Dataset excerpt:

..........

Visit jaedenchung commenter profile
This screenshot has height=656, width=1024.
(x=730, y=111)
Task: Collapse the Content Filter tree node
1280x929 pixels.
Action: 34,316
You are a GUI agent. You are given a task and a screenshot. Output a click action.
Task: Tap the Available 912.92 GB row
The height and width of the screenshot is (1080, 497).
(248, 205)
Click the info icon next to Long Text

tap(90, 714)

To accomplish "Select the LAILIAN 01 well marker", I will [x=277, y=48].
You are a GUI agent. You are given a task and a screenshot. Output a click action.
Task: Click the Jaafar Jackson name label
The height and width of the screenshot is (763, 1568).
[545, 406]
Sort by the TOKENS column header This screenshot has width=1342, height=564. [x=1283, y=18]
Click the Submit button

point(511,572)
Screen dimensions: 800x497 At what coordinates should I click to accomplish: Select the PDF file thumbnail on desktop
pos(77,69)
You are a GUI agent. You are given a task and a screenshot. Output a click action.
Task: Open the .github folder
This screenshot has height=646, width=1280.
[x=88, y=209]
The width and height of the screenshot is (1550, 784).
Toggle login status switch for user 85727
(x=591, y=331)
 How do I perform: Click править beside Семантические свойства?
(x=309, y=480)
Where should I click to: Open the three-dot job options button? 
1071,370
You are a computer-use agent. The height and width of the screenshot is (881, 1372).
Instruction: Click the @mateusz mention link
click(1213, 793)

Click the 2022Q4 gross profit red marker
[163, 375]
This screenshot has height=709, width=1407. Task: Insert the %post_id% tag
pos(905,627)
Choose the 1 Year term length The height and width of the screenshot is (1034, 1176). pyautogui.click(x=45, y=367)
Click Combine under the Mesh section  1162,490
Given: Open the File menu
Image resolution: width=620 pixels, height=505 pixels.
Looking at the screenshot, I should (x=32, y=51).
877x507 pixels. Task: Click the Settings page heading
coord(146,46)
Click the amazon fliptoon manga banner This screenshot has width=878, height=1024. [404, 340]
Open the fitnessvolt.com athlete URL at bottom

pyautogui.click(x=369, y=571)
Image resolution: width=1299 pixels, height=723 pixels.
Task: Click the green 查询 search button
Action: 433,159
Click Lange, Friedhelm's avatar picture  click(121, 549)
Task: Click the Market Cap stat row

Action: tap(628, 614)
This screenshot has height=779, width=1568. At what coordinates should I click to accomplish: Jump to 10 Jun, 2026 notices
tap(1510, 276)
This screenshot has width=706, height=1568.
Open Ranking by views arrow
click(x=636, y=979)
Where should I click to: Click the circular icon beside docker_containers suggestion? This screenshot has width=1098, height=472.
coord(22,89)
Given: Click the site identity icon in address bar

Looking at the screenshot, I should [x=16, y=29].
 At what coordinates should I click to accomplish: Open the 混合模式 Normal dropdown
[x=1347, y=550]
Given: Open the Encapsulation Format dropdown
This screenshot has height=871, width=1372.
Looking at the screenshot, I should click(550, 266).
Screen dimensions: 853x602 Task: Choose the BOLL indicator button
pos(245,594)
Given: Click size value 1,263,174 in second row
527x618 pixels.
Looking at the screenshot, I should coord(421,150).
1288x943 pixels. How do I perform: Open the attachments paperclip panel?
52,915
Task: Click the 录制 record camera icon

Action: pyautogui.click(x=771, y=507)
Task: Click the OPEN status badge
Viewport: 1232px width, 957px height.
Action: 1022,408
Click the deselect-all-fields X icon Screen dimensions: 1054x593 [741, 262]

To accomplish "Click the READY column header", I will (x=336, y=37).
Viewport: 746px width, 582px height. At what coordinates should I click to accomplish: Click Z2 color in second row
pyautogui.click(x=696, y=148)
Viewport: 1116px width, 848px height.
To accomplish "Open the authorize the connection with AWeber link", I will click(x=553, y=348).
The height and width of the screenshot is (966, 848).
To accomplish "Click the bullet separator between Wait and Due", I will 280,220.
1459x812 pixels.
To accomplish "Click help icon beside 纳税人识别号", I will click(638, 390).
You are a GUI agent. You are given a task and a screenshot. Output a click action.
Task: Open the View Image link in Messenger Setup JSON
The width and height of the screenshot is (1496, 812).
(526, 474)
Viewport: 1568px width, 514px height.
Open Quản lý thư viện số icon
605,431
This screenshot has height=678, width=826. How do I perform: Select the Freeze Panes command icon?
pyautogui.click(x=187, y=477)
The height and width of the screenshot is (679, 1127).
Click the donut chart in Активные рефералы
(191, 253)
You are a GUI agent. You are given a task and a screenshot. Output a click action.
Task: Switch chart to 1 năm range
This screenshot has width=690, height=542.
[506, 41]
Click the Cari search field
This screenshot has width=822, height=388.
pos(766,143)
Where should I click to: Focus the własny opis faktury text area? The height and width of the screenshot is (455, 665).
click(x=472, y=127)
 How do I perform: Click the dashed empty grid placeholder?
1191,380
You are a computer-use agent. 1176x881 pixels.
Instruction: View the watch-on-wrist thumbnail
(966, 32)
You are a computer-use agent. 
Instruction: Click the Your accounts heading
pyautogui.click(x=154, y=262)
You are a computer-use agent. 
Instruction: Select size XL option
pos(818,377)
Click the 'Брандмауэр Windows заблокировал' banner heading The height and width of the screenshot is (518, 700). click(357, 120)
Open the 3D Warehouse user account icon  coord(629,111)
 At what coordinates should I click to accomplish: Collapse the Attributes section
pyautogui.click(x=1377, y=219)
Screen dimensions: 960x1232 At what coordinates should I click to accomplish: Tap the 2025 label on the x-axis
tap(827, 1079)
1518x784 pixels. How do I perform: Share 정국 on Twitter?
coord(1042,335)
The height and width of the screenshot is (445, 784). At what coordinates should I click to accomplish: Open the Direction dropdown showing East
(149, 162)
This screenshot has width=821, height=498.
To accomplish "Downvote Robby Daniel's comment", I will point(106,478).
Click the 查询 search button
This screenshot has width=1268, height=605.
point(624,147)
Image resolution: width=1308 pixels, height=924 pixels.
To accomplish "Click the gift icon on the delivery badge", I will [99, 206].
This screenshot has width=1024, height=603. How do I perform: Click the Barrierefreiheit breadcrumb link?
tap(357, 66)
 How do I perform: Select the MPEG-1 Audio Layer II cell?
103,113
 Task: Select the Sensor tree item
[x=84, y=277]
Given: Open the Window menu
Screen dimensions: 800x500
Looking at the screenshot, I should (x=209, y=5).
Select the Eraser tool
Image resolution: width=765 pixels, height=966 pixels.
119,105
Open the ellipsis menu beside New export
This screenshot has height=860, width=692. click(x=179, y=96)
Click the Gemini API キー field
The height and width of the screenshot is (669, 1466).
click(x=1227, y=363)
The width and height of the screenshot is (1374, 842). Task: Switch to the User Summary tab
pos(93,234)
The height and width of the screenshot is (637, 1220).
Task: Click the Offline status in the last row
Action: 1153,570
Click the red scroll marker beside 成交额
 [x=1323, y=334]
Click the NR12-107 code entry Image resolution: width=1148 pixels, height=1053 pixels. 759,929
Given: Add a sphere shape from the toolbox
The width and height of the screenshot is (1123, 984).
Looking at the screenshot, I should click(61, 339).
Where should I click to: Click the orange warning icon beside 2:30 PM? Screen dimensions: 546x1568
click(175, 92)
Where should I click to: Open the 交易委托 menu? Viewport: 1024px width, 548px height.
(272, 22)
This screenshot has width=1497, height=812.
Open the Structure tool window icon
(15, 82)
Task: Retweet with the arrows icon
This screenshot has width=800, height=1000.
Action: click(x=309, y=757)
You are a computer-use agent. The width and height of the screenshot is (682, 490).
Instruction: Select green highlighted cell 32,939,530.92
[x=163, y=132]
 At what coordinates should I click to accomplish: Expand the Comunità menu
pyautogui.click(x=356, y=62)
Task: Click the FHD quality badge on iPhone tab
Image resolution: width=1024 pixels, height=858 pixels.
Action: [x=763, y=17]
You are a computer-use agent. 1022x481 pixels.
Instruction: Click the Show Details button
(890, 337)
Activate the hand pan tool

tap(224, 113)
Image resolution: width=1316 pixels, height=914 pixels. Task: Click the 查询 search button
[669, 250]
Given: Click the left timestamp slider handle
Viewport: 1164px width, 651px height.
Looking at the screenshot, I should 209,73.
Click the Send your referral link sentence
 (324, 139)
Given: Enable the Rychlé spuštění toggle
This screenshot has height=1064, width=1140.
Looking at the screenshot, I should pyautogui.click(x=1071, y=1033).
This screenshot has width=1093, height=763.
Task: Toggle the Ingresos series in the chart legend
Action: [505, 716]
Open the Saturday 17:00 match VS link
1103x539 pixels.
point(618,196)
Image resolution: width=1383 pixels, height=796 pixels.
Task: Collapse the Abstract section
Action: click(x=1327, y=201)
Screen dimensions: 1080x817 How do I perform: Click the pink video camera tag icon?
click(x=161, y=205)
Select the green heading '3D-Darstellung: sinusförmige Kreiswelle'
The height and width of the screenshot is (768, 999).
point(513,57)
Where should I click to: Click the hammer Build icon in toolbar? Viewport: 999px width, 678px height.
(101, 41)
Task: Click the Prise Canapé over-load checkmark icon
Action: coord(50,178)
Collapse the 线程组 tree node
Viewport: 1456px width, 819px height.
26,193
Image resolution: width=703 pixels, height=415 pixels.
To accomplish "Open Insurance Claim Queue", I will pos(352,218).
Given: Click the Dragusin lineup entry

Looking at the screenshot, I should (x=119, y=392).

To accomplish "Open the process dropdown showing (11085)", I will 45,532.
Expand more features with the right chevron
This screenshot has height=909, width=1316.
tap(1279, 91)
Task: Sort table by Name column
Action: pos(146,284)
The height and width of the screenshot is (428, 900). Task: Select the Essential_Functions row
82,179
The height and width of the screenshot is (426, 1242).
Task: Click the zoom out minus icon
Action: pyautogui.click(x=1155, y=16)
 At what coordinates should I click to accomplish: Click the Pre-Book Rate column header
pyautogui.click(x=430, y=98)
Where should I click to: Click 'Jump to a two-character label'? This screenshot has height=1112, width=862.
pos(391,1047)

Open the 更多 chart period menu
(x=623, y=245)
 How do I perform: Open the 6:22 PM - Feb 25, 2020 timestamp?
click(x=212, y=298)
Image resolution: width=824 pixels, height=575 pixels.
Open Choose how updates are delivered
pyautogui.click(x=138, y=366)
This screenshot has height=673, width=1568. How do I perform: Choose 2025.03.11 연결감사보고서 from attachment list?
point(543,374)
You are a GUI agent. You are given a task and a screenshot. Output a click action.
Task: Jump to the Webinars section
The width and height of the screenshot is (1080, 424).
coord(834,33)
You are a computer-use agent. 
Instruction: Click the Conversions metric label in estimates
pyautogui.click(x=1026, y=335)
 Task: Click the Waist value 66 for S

..........

- _PROBLEM DETAILS_: Rewrite the rows from the line with "Task: Select the Sensor tree item" up to and including the line with "click(x=1227, y=363)", changing "Window menu" to "View menu" and keeping everything else the same.

- _FINISHED ANSWER_:
 Task: Select the Sensor tree item
[x=84, y=277]
Given: Open the View menu
Screen dimensions: 800x500
Looking at the screenshot, I should (x=209, y=5).
Select the Eraser tool
Image resolution: width=765 pixels, height=966 pixels.
119,105
Open the ellipsis menu beside New export
This screenshot has height=860, width=692. click(x=179, y=96)
Click the Gemini API キー field
The height and width of the screenshot is (669, 1466).
click(x=1227, y=363)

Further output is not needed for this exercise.